Directions:
Return the following lines and nothing else: the one holding "Viewport: 1327px width, 943px height." and all those after it in the records below, unchanged, minus any pictures.
Input data START
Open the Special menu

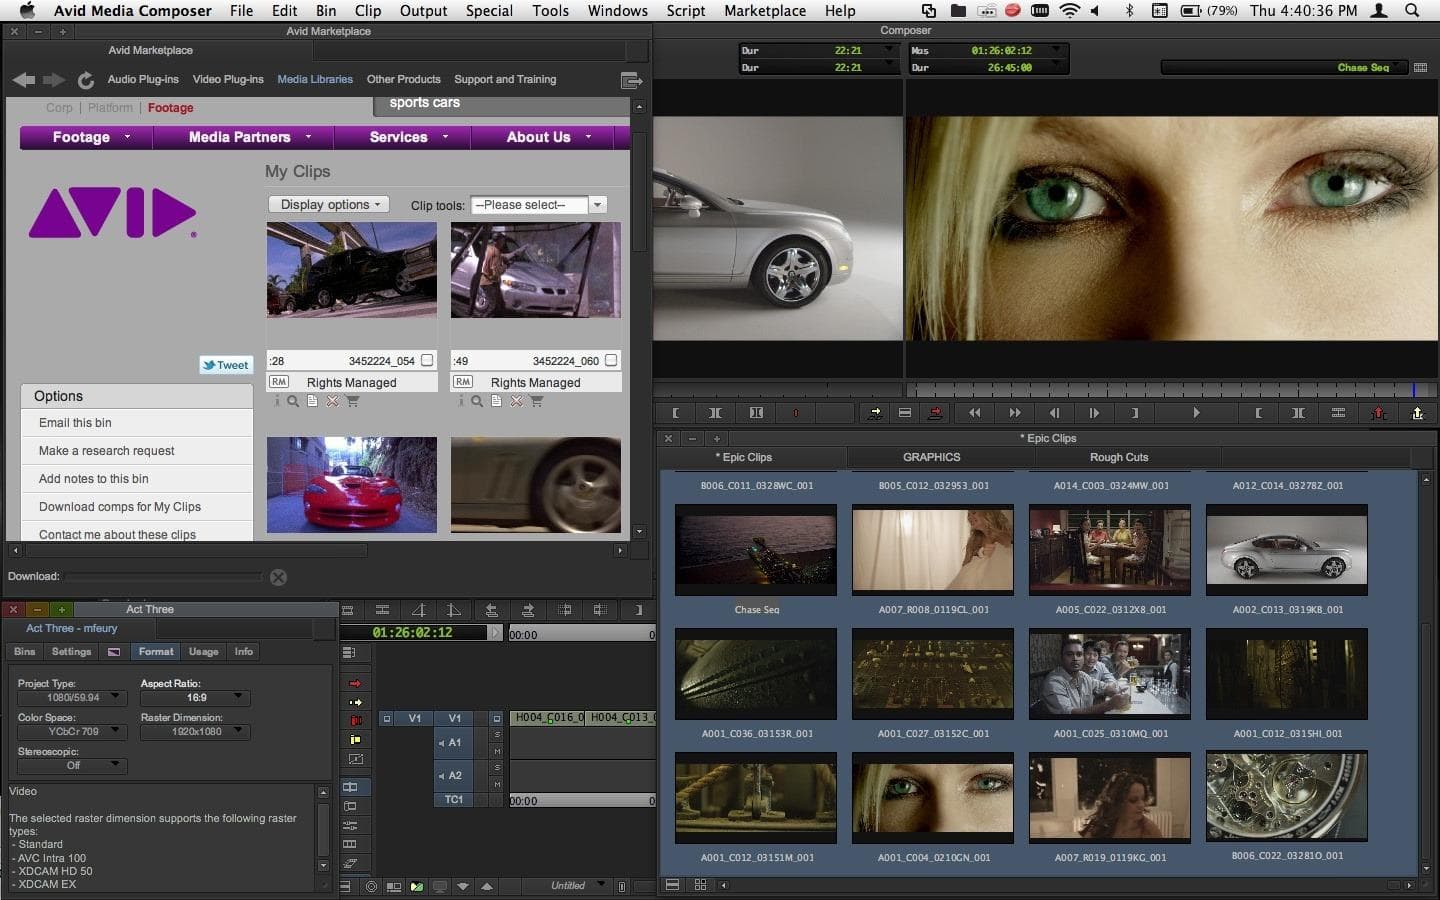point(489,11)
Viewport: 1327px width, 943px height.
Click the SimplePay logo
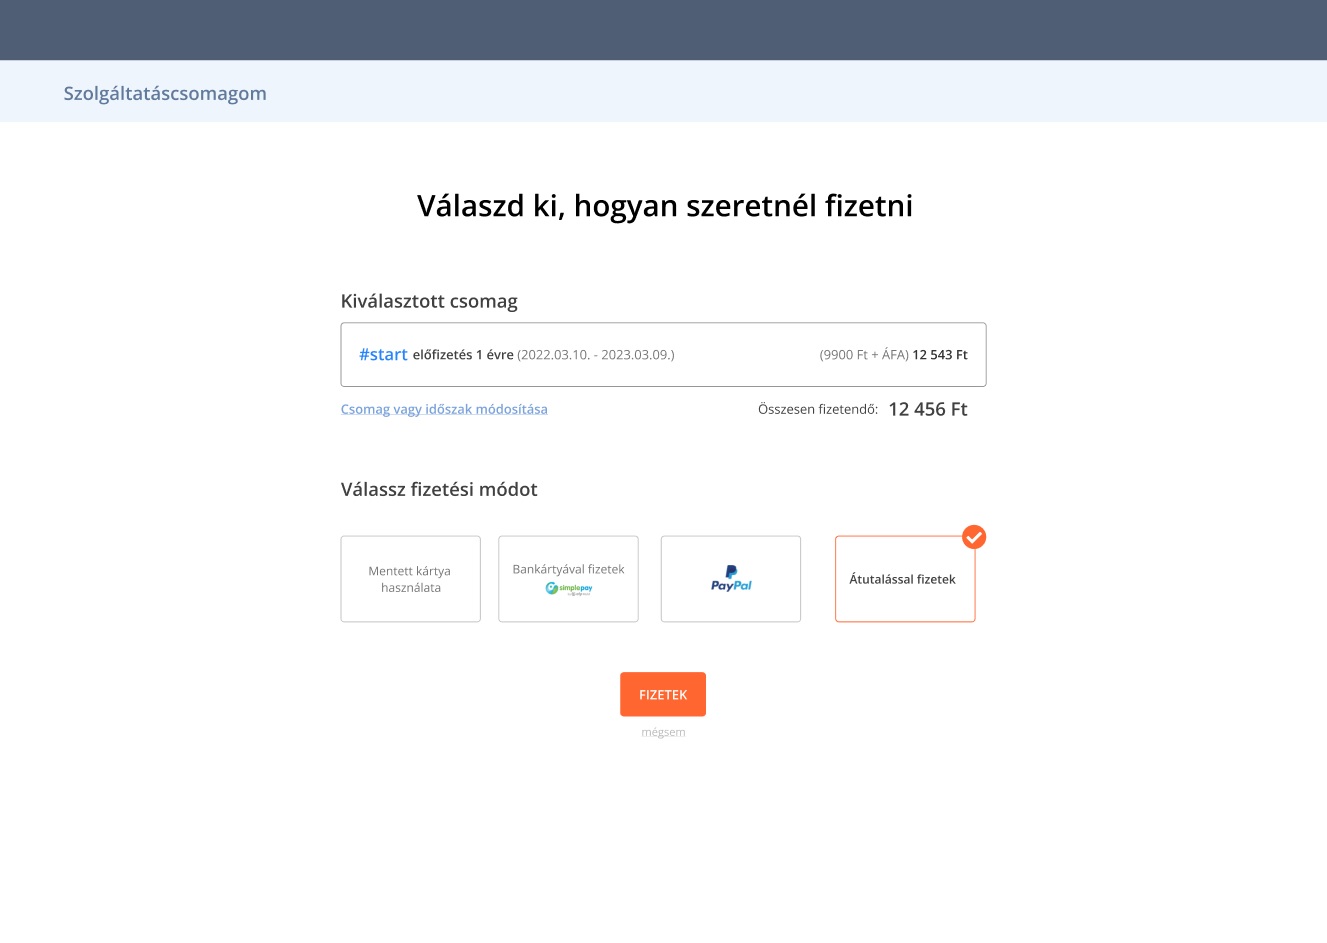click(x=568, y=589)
Input data END
Problem solution:
Viewport: 1327px width, 943px height.
Click the SimplePay logo
click(x=568, y=589)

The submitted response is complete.